[OSM-talk] Tagging urban streets
Mike Collinson
mike at ayeltd.biz
Tue Mar 6 06:44:32 GMT 2007
At 08:57 PM 5/03/2007, Simon Hewison wrote:
>Having a different designation within towns than outside is a concept alien
>to the United Kingdom, but is clearly an issue within Paris, and in Spain.
The UK is the exception rather than the rule in carefully classifying each road/street, having the classification match closely actual usage (more important in my view when making a map!) and having systematic signage.
To answer the original question, here is the general rationale and schema I came up. I suggest that it is a guideline for most countries without strict/useful administrative classification, but that individual country contributors should reach a consensus on local customization and then put that on the OSM country Wiki page.

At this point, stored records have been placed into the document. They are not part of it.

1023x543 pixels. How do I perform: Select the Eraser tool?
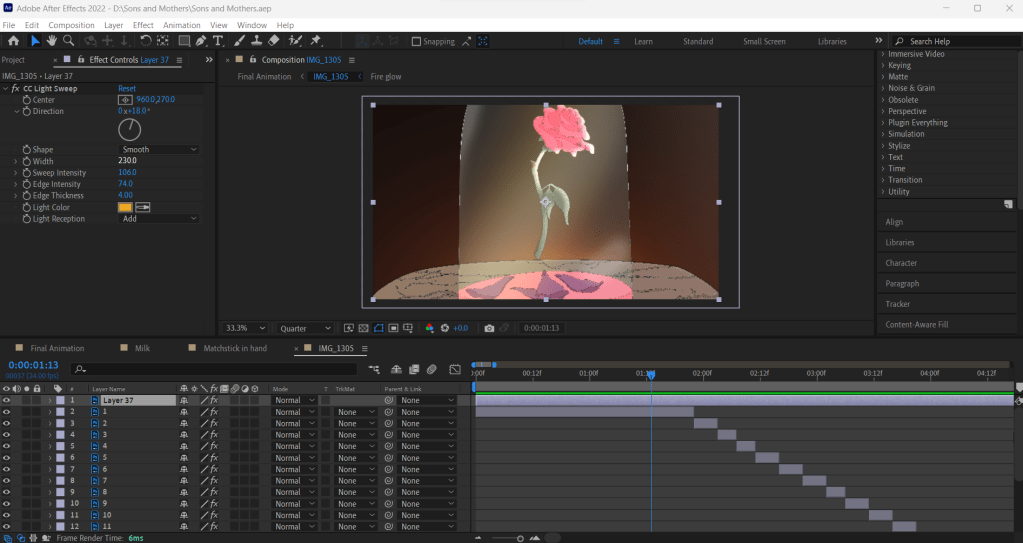pos(274,41)
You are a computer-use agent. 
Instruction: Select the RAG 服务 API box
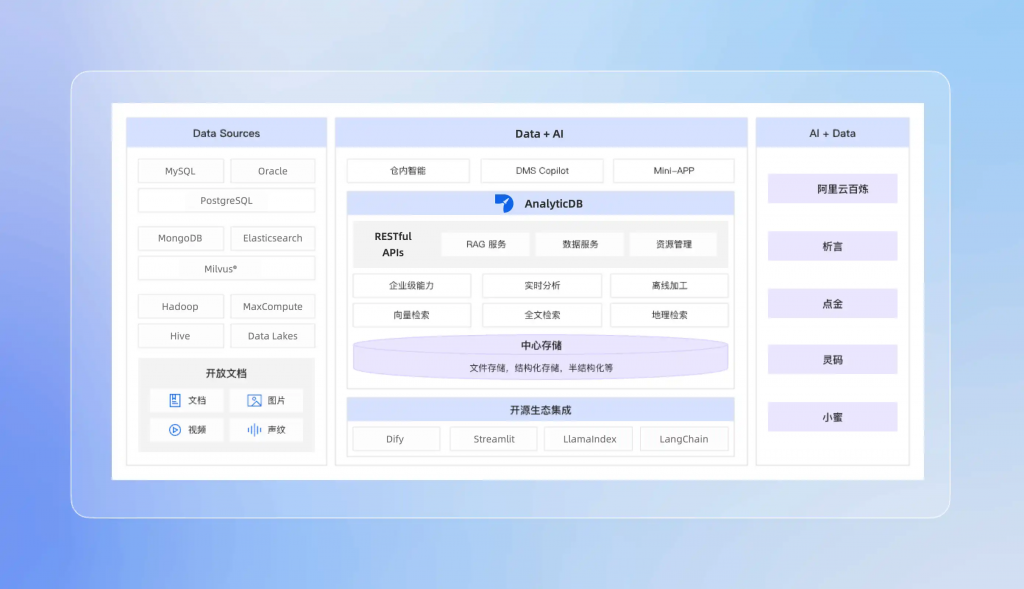486,244
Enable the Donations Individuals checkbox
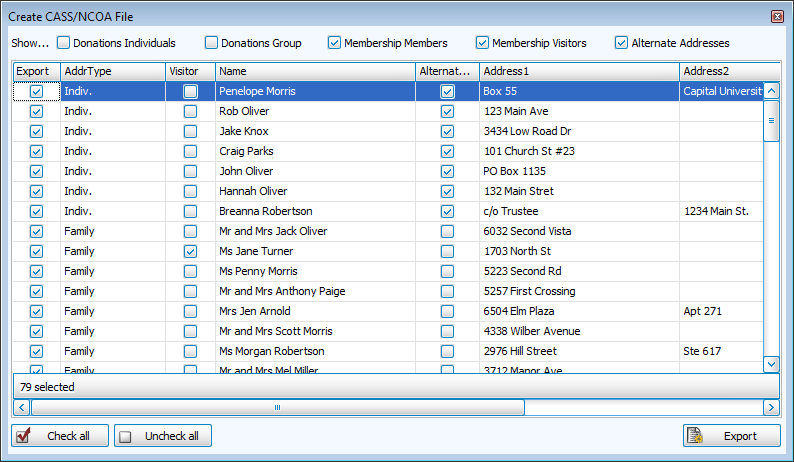Viewport: 794px width, 462px height. [x=64, y=43]
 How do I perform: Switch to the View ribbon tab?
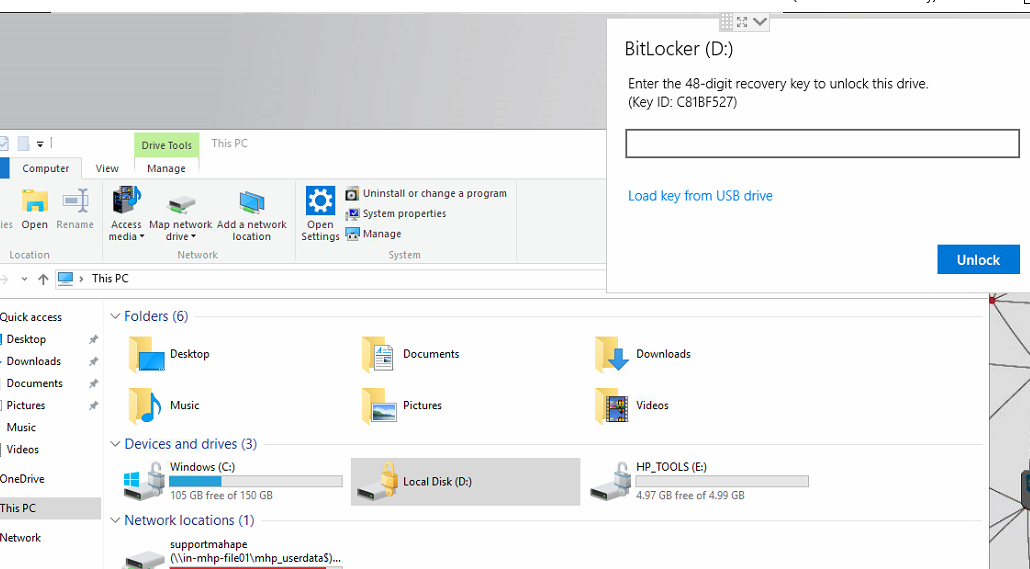pos(107,168)
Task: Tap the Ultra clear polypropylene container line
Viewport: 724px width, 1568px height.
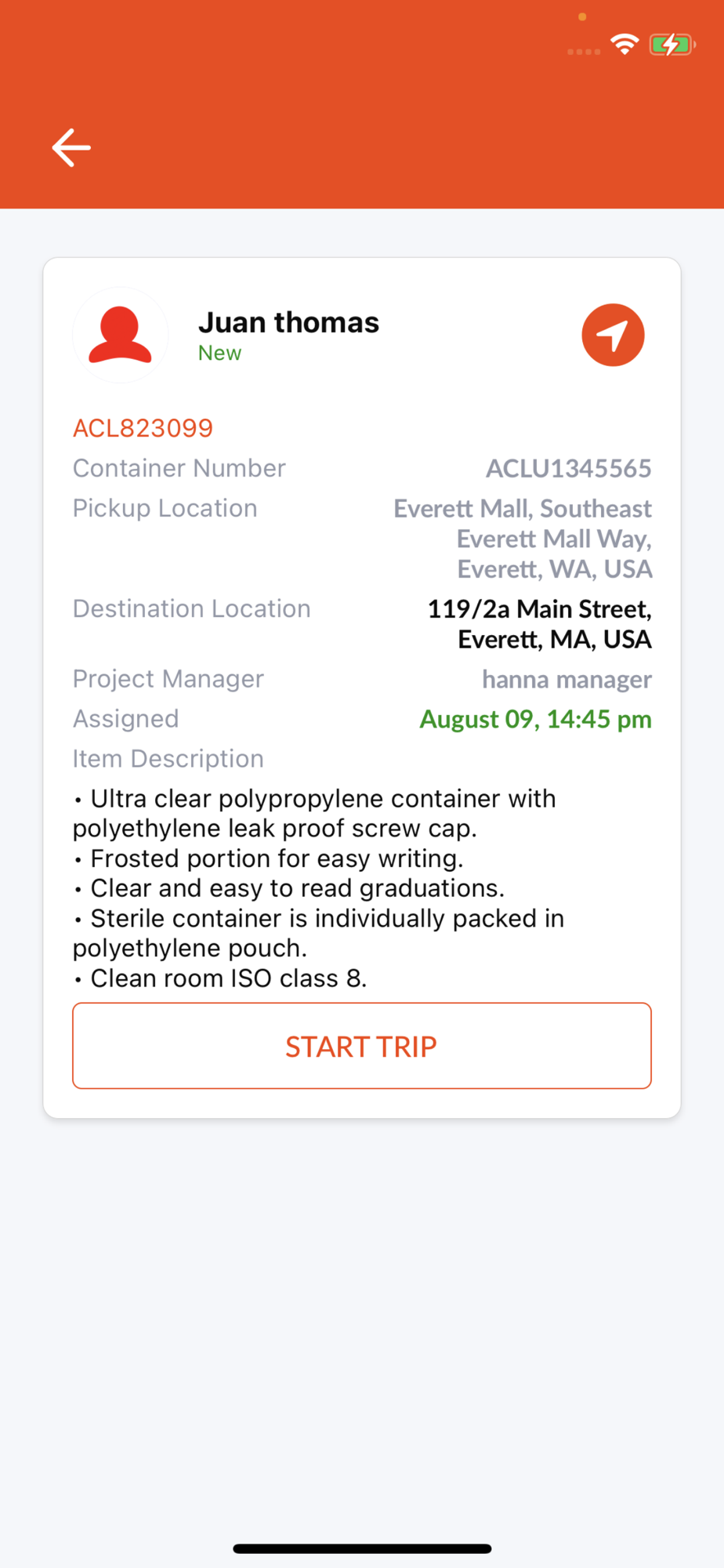Action: click(314, 813)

Rationale: Think of the person looking at the map in an unfamiliar city. To get to a destination without knowing road conditions, they will want to take a "primary" road to get to the destination area, a "secondary" road to get across that area and then switch to unclassified roads to get to the actual building. Map accordingly.
Urban road/street mapping Schema:
trunk - reserve for very big arterial ways for getting in and out of the city.
primary - lots of traffic outside rush hour. Used for getting from one area of a city to another. Usually more traffic lights, turning traffic etc than a trunk road.
secondary - Used for getting to parts of a suburb. If in a smaller town rather than a city, then suburb=town.
residential - local street with residences or used just for access to residences.
service - private roads used by the public in supermarkets, car parks, universities, hospitals, sports complexes etc.
unclassified - everything else!
Thus the "Champs Elysèe" should probably be tagged "primary".